REARDON: Crenshaw Deserves Credit in SNL Apology From Davidson

Is there hope for fixing the "outrage culture" we live in?

Mark Reardon
November 16, 2018 - 9:50 am

Official Dan Crenshaw campaign photo

I’ve always thought that President Trump misses a lot of easy opportunities to try to bring people together and defuse emotional situations.

When Mike Pence attended “Hamilton” on Broadway and the cast delivered a message to him in front of the entire audience in attendance that night, the President didn’t like it very much. At the time I thought what a great opportunity. He hadn’t even taken office yet and was still located in New York City—why not just jump in an Uber and meet in person one on one with the cast members and attempt to have a conversation. Yeah, yeah, I know...with Trump he’ll never get a fair shake in the media. To a certain extent that’s true, but why not try something a little different and unexpected in an attempt to soften the tone and reduce the anger?
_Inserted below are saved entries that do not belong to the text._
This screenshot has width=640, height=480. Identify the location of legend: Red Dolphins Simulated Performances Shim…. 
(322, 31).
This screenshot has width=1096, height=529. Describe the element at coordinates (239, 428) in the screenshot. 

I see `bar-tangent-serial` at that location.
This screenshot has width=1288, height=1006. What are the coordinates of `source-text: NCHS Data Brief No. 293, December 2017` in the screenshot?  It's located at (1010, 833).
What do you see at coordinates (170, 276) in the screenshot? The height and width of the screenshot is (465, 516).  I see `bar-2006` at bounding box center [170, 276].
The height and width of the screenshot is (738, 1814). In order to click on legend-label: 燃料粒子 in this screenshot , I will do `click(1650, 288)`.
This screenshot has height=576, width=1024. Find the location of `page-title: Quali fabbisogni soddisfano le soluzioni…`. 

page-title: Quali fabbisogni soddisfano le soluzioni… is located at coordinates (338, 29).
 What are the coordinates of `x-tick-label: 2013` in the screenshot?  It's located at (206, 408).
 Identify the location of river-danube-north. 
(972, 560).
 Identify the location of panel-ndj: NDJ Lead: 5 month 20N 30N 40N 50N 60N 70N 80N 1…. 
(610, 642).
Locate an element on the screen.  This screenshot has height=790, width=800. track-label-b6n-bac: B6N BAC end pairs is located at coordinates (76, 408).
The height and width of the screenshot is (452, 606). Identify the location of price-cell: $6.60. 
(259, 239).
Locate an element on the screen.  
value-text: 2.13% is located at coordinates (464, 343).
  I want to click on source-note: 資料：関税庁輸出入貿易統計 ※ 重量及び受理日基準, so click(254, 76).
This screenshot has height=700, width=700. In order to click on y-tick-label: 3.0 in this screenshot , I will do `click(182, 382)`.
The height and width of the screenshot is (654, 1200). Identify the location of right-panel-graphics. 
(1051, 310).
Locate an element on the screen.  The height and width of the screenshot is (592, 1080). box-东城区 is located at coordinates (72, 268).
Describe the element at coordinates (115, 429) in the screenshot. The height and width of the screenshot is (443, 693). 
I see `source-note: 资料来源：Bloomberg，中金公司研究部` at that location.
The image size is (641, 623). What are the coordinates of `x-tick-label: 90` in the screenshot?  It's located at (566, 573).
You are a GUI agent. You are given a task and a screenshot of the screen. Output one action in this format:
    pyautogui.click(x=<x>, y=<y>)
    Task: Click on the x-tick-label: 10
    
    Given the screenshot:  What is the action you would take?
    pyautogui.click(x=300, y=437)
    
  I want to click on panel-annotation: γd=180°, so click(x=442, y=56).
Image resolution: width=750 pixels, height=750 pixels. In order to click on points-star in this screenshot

That’s exactly what newly elected Texas Congressman Dan Crenshaw did this past week. When the newly single Pete Davidson went on Saturday Night Live and mocked his eye patch during a Weekend Update segment before election day. This is what he said laughing all the way:

"You may be surprised to hear he’s a congressional candidate in Texas and not a hitman in a porno movie," the comedian said, fighting back laughter. "I’m sorry, I know he lost his eye in war, or whatever. Whatever.”

Yeah, whatever. I mean he only lost his right eye to an IED blast in Afghanistan during his third deployment in 2012. The SEAL was deployed twice more overseas in 2014 and 2016 after regaining sight in his badly damaged left eye. Even a fair amount of people on the left knew this wasn’t great fodder for an SNL bit.

But to his credit, Crenshaw didn’t stomp around and demand an apology — and then something happened that should probably happen more often. Crenshaw accepted an invite to appear on SNL with Davidson to get his comedic revenge. And he pulled it off exceptionally well as you can see here.

Crenshaw wrote about his experience on SNL in the Washington Post a few days later.

This might be my favorite part of that column:

“How, then, do we live together in this world of differing ideas? For starters, let’s agree that the ideas are fair game. If you think my idea is awful, you should say as much. But there is a difference between attacking an idea and attacking the person behind that idea. Labeling someone as an “-ist” who believes in an “-ism” because of the person’s policy preference is just a shortcut to playground-style name-calling, cloaked in political terminology.”

Crenshaw is smart enough to realize that none of this is an easy fix, but maybe — just maybe — putting an end to the silly “outrage culture” that is seemingly getting worse is a good start.